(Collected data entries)
....

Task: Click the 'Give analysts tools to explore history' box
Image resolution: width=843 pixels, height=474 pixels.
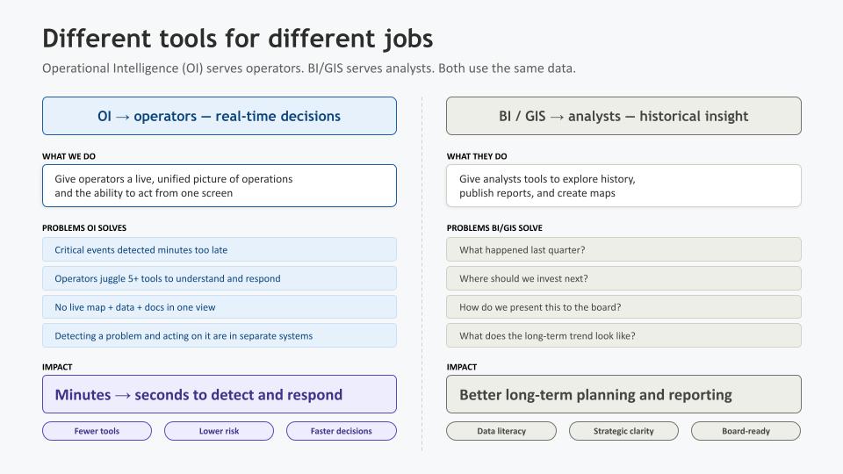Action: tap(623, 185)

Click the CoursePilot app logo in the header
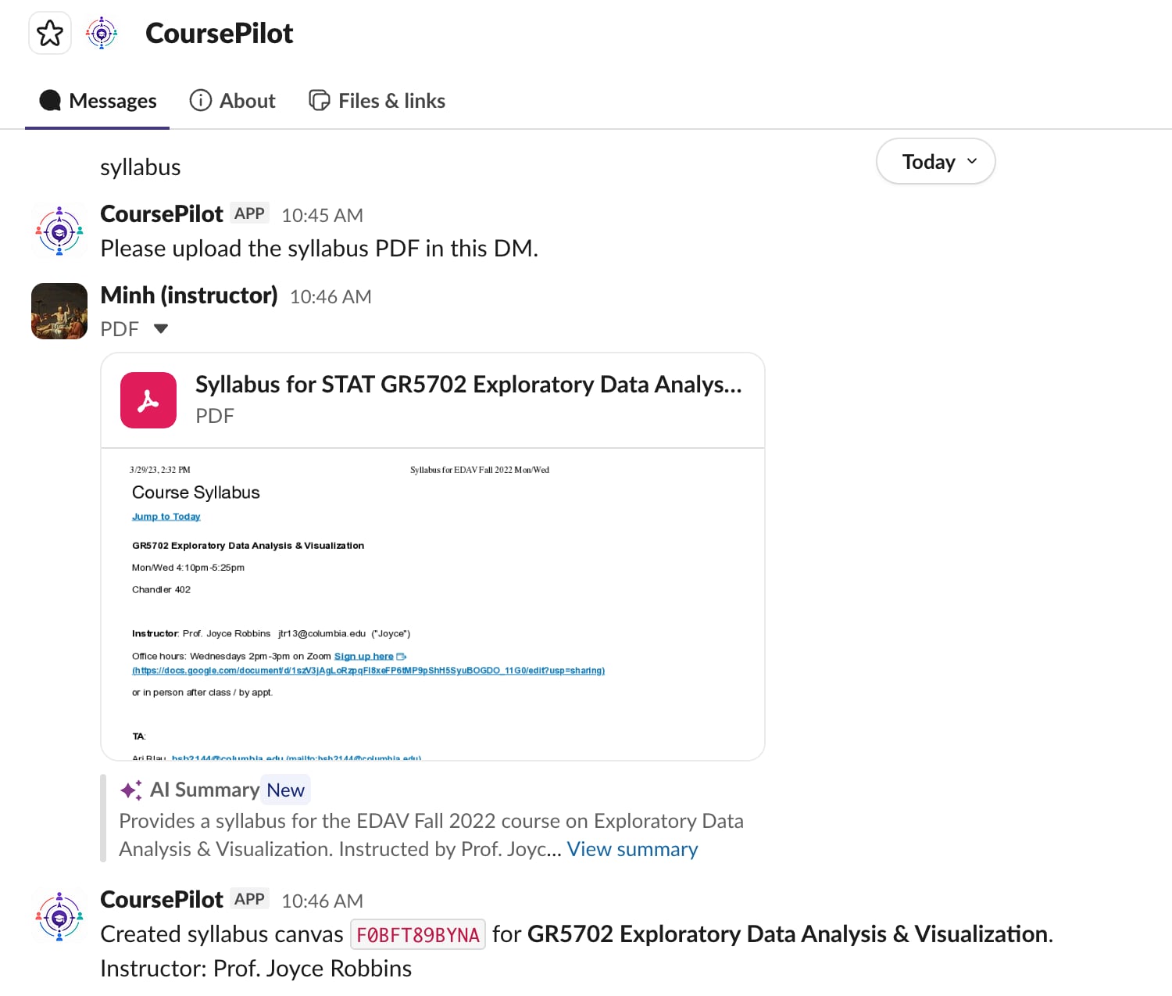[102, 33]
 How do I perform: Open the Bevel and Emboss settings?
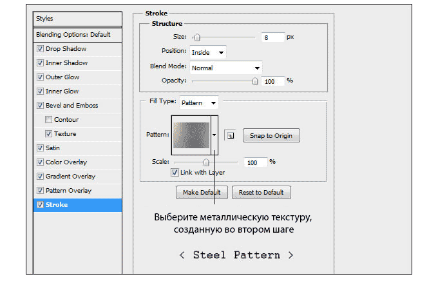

....

Please copy the entries in full. Leave each image out.

**Exercise solution**
Task: Click the 'Give analysts tools to explore history' box
Image resolution: width=843 pixels, height=474 pixels.
Action: tap(623, 185)

Click the CoursePilot app logo in the header
[102, 33]
 How do I perform: Open the Bevel and Emboss settings?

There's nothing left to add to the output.